Published Sept. 9, 2008
When Brad Luttrell, editor-in-chief of the Kentucky Kernel, an independent student newspaper at the University of Kentucky, came into his office on the morning of Sept. 2, he intended to start work on the daily paper.
Instead, he received a voicemail message from Kernel photo adviser James Winn's wife telling him Winn and two Kernel staffers, Britney McIntosh and Edward Matthews, had been arrested at the Republican National Convention in St. Paul, Minn.
The two staffers were not on assignment for the Kernel but were documenting demonstrations outside the convention, according to a news release by the American Civil Liberties Union.
McIntosh said the three had been watching the protests all morning Sept. 1. In the afternoon, a fight broke out between law enforcement and protestors on Kellogg Boulevard in St. Paul. Police started throwing tear gas bombs and using pepper spray to control the crowd.
The police corralled about 50 journalists and protesters in an adjacent parking lot, McIntosh said.
"They said, 'Get on the ground' and started arresting everyone," McIntosh said. "(Matthews) and I were lying on the ground saying, 'We're with the media,' but they arrested us anyway."
The two students were released Sept. 3 after being held 36 hours without charge, according to the news release. Their equipment was seized, and the two were informed that they could be charged with crimes at a later time. Winn was released earlier without charges.
No charges have yet been pressed, McIntosh said, but if the two are convicted of felony rioting, they could face a minimum sentence of one year in jail and a minimum fine of $3,000.
McIntosh said she and Matthews are supposed to receive their camera equipment and cell phones later this week. Representatives of the St. Paul District Attorney's office did not return phone messages left on Sept. 8 regarding the case.
The students' arrests, coupled with the charges currently being pressed against other journalists and protestors at the convention, has raised a national discussion about the interactions between police, protestors and journalists.
The arrests included Democracy Now! host Amy Goodman and producers Sharif Abdel Kouddous and Nicole Salazar, according to a Democracy Now! news release.
Goodman was charged with a misdemeanor-level offense, and the producers were released without charge, according to a statement on the Ramsey District Attorney's Office Web site.
Videos of the arrests are currently circulating the Internet, and the broadcast organization is asking readers via its Web site to petition the St. Paul City Attorney's and Ramsey County District Attorney's offices for charges against Goodman to be dropped.
The ACLU also became involved with the case. McIntosh and Matthews are being represented by ACLU lawyer Matt Ludt. ACLU Executive Director Charles Samuelson said the organization was "continuing to monitor the situation."

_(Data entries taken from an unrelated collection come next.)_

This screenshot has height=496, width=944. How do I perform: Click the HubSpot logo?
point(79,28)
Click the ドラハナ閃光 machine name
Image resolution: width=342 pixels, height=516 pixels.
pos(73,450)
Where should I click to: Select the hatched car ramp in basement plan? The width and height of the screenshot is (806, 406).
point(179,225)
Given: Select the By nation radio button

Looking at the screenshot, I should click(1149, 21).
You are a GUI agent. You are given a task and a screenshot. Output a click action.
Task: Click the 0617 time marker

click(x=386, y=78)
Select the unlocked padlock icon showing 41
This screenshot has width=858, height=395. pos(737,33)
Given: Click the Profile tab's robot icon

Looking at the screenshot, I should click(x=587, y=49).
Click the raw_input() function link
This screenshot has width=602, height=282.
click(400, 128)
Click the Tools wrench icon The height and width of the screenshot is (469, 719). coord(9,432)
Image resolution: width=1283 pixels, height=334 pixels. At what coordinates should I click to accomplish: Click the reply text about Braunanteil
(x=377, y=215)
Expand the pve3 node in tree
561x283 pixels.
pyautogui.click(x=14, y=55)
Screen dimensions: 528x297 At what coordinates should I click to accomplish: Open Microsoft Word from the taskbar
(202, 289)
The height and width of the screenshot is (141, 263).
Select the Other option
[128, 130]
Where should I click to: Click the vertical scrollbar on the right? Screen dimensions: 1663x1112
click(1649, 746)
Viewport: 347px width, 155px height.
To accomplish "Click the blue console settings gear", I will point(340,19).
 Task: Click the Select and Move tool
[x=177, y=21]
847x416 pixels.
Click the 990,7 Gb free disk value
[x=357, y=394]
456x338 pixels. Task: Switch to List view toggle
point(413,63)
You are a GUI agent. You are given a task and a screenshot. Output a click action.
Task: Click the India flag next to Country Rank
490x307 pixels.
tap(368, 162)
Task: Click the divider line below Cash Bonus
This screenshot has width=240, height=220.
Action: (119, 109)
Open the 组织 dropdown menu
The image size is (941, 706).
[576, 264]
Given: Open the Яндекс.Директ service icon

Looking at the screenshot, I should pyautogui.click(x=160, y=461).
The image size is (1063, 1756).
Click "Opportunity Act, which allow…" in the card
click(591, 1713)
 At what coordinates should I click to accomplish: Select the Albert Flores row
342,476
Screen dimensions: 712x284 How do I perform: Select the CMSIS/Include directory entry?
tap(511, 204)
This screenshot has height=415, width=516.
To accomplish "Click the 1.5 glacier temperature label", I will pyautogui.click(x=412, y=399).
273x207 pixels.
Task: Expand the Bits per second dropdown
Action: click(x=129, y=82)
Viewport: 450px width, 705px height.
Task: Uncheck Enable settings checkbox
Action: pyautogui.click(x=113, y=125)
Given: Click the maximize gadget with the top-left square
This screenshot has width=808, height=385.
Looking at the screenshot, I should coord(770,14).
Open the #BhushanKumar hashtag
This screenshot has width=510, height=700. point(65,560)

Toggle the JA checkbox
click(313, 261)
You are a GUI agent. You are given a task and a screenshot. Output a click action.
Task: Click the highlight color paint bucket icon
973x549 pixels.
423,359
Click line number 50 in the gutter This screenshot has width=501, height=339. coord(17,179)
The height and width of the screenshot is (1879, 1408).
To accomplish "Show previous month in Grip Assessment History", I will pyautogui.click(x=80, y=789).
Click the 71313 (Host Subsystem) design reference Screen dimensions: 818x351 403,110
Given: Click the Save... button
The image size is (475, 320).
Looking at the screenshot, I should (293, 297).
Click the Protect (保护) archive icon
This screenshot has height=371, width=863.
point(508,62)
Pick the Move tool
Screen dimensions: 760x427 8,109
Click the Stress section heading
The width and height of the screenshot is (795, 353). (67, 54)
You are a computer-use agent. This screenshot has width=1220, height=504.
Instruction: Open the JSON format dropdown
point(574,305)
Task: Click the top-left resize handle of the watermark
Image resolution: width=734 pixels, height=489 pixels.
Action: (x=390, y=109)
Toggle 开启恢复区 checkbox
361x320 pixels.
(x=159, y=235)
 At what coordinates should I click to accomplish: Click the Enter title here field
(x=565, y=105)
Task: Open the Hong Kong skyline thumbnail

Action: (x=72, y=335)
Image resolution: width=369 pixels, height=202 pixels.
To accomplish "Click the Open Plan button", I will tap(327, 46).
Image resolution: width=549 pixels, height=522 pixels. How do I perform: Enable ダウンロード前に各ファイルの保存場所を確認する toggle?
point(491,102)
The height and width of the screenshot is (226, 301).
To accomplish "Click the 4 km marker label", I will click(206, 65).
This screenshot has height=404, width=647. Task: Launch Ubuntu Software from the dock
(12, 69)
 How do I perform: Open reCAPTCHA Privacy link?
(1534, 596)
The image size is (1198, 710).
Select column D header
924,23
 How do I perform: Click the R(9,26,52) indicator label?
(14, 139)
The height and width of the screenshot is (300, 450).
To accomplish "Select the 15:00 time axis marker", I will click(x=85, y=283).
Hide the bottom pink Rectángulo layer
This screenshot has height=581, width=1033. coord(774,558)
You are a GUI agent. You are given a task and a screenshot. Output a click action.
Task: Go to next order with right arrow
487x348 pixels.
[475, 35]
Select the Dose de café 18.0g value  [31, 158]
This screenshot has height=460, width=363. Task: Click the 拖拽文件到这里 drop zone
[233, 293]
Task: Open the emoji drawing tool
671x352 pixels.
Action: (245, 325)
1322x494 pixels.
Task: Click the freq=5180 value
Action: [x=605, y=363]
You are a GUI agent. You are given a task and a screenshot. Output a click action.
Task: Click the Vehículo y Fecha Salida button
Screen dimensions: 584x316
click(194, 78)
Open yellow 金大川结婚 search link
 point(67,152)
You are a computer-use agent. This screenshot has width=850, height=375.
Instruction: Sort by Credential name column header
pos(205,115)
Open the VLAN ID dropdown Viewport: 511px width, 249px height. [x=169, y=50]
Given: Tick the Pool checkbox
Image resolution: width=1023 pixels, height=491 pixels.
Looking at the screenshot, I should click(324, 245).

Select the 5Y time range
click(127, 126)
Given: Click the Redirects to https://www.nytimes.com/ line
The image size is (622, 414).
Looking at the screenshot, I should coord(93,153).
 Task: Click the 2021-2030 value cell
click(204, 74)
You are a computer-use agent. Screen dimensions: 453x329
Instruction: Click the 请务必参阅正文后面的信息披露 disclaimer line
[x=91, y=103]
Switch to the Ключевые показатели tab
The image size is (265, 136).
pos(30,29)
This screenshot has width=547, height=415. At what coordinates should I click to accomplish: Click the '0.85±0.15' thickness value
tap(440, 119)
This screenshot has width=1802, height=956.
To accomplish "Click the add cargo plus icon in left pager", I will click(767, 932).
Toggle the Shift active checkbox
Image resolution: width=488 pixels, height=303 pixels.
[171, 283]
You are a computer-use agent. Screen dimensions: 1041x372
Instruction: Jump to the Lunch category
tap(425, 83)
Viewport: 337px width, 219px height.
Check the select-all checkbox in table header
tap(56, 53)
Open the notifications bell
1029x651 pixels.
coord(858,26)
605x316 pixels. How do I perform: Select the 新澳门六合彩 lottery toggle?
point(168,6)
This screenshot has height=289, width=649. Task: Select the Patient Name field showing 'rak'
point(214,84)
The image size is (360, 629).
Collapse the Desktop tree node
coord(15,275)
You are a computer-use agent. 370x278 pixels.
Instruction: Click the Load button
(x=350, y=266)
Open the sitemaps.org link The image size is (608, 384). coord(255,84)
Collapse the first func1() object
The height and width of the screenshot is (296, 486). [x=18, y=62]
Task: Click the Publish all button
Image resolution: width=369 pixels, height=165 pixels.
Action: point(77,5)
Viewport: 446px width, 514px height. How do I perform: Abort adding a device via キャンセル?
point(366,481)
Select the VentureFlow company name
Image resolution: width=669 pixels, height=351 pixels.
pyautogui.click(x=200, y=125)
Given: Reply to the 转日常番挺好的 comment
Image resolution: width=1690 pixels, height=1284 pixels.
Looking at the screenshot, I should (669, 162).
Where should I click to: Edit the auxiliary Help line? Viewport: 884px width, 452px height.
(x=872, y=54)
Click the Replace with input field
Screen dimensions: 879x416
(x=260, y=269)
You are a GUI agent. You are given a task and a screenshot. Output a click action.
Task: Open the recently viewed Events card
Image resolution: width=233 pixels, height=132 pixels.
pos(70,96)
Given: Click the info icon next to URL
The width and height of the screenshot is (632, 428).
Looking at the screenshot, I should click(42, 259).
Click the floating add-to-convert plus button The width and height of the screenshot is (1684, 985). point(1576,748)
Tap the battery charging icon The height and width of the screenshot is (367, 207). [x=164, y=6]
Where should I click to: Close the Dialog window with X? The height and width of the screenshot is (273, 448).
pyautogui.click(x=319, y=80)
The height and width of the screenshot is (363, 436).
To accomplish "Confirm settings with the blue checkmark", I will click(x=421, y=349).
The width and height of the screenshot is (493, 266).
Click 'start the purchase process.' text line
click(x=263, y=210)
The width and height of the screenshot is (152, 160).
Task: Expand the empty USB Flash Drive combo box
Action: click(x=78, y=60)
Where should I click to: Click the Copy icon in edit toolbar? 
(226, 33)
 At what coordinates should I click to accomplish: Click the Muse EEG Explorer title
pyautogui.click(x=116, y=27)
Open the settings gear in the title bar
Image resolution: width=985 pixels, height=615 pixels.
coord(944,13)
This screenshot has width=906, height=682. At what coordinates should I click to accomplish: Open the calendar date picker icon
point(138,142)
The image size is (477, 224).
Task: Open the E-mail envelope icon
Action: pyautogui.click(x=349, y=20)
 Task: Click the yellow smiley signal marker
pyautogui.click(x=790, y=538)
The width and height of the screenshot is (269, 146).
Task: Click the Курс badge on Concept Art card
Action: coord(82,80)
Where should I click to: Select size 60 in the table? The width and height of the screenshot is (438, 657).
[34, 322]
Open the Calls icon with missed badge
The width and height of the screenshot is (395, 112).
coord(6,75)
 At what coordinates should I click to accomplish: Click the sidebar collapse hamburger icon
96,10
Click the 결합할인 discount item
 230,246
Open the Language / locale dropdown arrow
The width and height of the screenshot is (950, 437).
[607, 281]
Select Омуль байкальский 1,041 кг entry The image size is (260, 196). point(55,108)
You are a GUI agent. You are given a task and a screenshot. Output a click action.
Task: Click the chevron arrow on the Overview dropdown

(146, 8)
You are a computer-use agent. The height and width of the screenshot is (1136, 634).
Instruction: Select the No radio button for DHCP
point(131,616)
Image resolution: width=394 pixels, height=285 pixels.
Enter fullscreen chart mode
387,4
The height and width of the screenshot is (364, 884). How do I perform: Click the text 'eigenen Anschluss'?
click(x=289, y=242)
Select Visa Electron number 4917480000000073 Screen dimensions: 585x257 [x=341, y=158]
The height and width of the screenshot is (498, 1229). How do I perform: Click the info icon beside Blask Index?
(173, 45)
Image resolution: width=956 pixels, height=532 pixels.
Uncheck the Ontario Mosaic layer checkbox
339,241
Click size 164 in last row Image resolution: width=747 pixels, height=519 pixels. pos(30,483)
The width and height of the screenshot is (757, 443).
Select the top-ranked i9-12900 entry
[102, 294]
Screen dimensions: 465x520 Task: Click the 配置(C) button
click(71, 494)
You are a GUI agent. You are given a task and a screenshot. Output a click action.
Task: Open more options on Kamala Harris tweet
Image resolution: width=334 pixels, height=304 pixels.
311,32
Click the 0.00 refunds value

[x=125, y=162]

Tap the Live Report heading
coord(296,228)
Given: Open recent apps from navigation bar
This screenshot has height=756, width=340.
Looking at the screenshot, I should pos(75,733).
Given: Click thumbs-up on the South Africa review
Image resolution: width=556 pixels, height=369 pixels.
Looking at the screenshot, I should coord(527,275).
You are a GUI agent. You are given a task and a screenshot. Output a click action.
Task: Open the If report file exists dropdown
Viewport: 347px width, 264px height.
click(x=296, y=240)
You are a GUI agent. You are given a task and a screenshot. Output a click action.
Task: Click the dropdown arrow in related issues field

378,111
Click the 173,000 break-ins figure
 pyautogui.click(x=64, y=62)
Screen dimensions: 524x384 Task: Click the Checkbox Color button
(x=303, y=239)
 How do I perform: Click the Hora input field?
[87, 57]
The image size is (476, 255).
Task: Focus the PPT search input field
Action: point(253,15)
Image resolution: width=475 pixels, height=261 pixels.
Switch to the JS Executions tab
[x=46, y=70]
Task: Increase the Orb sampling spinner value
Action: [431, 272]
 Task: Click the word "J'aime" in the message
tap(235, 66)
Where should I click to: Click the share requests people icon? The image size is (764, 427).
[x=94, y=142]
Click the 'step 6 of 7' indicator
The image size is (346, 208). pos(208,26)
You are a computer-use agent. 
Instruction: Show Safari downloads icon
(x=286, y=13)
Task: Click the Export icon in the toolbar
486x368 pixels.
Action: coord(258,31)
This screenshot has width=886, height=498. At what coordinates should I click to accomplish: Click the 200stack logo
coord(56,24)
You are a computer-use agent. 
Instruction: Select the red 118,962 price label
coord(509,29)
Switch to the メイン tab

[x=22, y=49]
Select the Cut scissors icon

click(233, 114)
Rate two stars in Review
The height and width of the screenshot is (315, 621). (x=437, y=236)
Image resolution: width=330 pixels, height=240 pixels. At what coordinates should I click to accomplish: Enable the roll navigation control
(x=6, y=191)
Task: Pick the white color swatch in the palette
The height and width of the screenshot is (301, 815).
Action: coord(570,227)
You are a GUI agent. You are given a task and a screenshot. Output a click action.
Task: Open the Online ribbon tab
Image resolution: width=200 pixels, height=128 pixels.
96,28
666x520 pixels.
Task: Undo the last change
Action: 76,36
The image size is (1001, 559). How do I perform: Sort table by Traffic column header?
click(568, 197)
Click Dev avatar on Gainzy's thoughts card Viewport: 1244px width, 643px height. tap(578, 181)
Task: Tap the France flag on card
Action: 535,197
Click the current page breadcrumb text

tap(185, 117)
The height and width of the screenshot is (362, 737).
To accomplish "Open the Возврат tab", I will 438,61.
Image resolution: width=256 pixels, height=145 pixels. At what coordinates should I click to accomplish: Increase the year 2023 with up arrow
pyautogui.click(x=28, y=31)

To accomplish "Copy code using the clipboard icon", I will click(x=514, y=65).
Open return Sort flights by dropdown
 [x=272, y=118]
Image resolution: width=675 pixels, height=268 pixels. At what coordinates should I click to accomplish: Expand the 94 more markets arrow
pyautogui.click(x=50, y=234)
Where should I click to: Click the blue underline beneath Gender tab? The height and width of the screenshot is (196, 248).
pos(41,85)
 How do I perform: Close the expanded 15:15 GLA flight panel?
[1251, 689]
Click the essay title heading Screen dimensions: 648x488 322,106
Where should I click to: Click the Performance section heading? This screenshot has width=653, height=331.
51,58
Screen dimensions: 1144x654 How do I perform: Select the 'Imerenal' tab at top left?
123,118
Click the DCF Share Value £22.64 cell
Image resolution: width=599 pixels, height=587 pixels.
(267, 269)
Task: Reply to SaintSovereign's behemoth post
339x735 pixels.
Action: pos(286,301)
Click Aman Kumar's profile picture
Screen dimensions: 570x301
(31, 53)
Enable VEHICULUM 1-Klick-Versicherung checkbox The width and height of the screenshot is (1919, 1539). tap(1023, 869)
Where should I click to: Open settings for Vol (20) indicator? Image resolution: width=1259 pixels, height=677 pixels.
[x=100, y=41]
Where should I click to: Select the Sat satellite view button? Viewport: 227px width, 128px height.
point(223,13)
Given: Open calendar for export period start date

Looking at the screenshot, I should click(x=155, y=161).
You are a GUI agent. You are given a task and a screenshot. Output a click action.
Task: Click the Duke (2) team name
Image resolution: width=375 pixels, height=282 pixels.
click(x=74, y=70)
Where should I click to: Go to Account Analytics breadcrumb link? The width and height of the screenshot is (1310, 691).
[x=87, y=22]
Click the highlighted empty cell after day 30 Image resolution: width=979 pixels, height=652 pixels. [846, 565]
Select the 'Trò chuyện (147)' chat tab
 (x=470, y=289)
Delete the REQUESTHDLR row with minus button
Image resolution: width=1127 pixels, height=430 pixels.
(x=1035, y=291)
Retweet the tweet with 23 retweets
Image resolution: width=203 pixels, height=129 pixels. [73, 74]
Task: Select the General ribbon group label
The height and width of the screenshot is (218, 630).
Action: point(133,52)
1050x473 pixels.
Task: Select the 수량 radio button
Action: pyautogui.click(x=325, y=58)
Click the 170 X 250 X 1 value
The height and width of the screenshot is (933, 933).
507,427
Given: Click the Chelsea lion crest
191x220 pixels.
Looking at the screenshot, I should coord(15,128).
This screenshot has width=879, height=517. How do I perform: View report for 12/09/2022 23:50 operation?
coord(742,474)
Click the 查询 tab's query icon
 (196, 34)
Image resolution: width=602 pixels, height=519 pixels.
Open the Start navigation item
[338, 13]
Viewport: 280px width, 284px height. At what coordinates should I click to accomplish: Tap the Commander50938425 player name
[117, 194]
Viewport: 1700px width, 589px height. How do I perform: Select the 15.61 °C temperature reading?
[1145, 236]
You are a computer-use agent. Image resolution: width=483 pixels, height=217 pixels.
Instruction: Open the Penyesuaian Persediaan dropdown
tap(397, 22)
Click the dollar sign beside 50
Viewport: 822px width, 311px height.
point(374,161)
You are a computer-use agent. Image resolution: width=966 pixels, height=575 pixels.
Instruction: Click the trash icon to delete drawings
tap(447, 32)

"My biggest issue is that the police were allowed to keep them so long," Luttrel said. "It's scary that those kinds of things can happen here. I hope this isn't the direction our county's going."
However, McIntosh said she views the whole experience as necessary for a journalist.
"If I'm doing my job right, it won't be my first run-in with the law," McIntosh said. "You can't quit doing your job just because you get knocked off your horse. I don't want to get arrested again, but it's something I'm going to have to deal with."